ALBRECHT DURER  (1471-1528)
Durer was a German painter, engraver, printmaker and mathematician.  His high-quality woodcuts established his reputation at the great artist of the Reformation (Luther was an ardent supporter) and is regarded as the greatest artist of the Northern Renaissance.

"Melancholia I" (1514)
Engraving (National Gallery of Art, Washington DC)
Lord Kenneth Clark (Civilization) gives insight to “Melancholia I”, “In the Middle Ages, melancholia had meant a simple combination of sloth, boredom and despondency…liked cooped up together in monasteries…But Durer’s application is far from simple.  This figure is humanity at its more evolved with wings to carry her upwards.  She sits in the attitude of Rodin’s Penseur (“The Thinker”) and still holds in her hand the compasses - symbols of measurement by which science will conquer the world.  Around her are all the emblems of constructive action.  A saw, a plane, pincers, and those two prime elements in solid geometry - the sphere and the dodecahedron.  And yet, all these aids to construction are abandoned.  She sits there brooding on the futility of human effort.  Her obsessive stare reflects some deep psychic disturbance.  The German mind that produced Durer and the Reformation also produced psychoanalysis."

Behind her is the “Magic Square”.  The two middle cells of the bottom row giving the date of the engraving: 1514. The square's four quadrants, corners and center also equal 34.

Melencolia2

Self-Portrait (1498)
Oil on panel (Museo Del Prado, Spain)

Durer-SelfPortrait

"Young Hare" (1502)

Watercolor & Body Color (Albertina, Vienna) 

Durer-Hare

“Knight, Death and the Devil” (1502)
Engraving (Metropolitan Museum of Art, NY)
“Knight, Death and the Devil” is infused with complex iconography and symbolism, the precise meaning of which has been argued over for centuries.
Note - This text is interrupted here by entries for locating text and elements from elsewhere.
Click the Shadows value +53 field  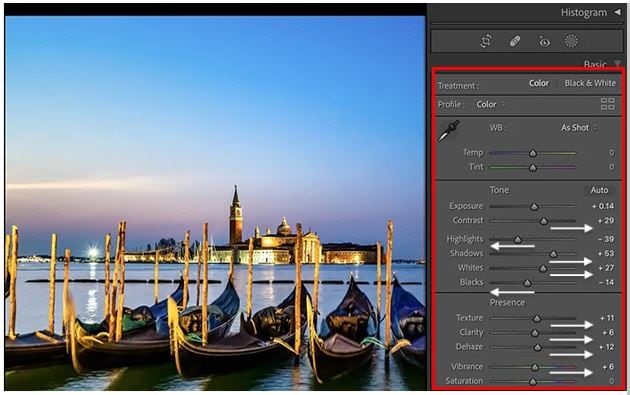[606, 254]
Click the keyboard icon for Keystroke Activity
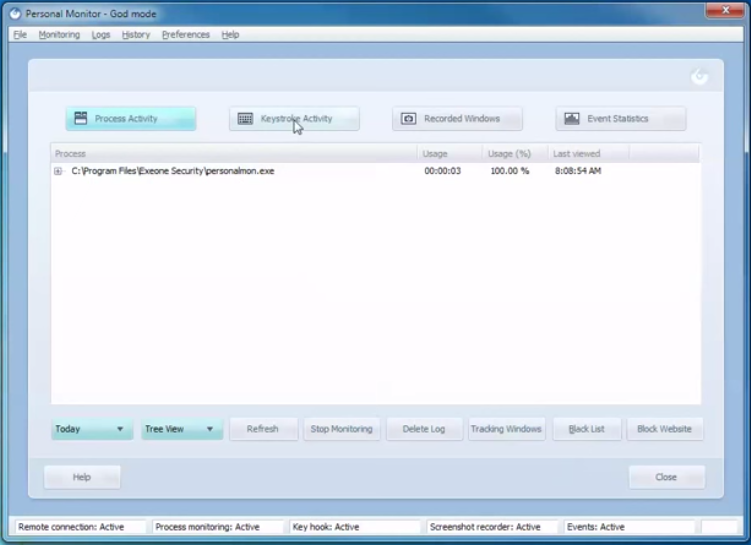This screenshot has width=751, height=545. click(x=245, y=118)

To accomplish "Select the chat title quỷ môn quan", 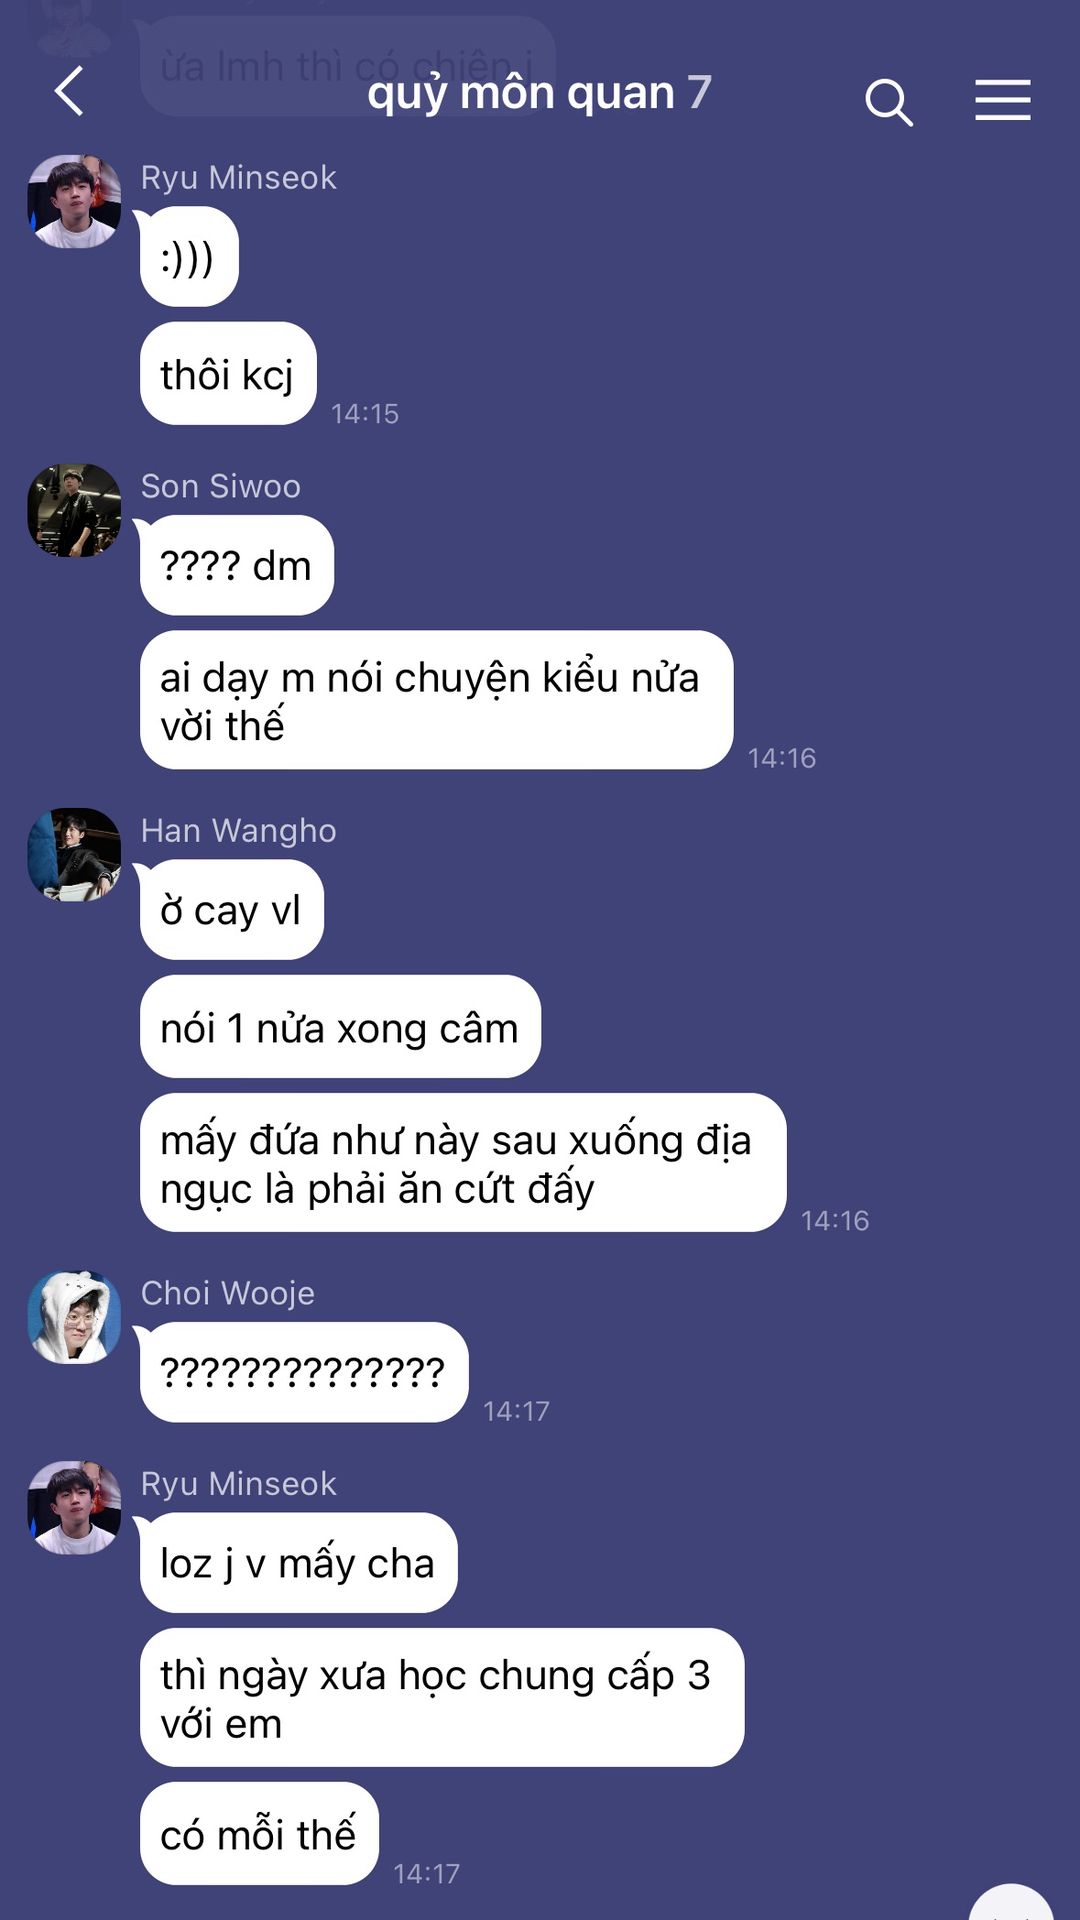I will pos(521,93).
Some historians have interpreted the engraving to be Durer’s homage to Erasmus of Rotterdam (1466-1536), the Dutch Renaissance humanist, Catholic priest and theologian, where the armored knight takes battle with the Church and to reform its teachings. In times of crisis, Erasmus took the stance that people yearn for tolerance, reason and simplicity of life. And even for civilization.
On the tide of fierce emotional and biological impulses, the Erasmian point-of-view became powerless. "Knight, Death and the Devil" became a propaganda tool for the Nazis as representing the racially pure Aryan. Hitler was interpreted as the "knight without fear or blame...that cried out to the world: even if the world is full of devils, we must win anyway!"

Knight Death Devil

HANS HOLBEIN THE YOUNGER  (c. 1497-1543)
As the ideas of the Reformation took hold (eg, Switzerland), the artist’s traditional role of painting religious images for churches declined.  A new source of business was portrait painting of which Holbein excelled in.  Holbein’s art is often called realist, since he drew and painted with rare precision.  During the 1530’s Holbein moved to England and became a painter for King Henry VIII.

“Virgin and Child”  (1528)

 

“The Ambassadors”  (1533)
A double portrait.  Includes objects of learning.  At the bottom of the painting is a distorted human skull – symbol of the treachery of diplomacy, mortality.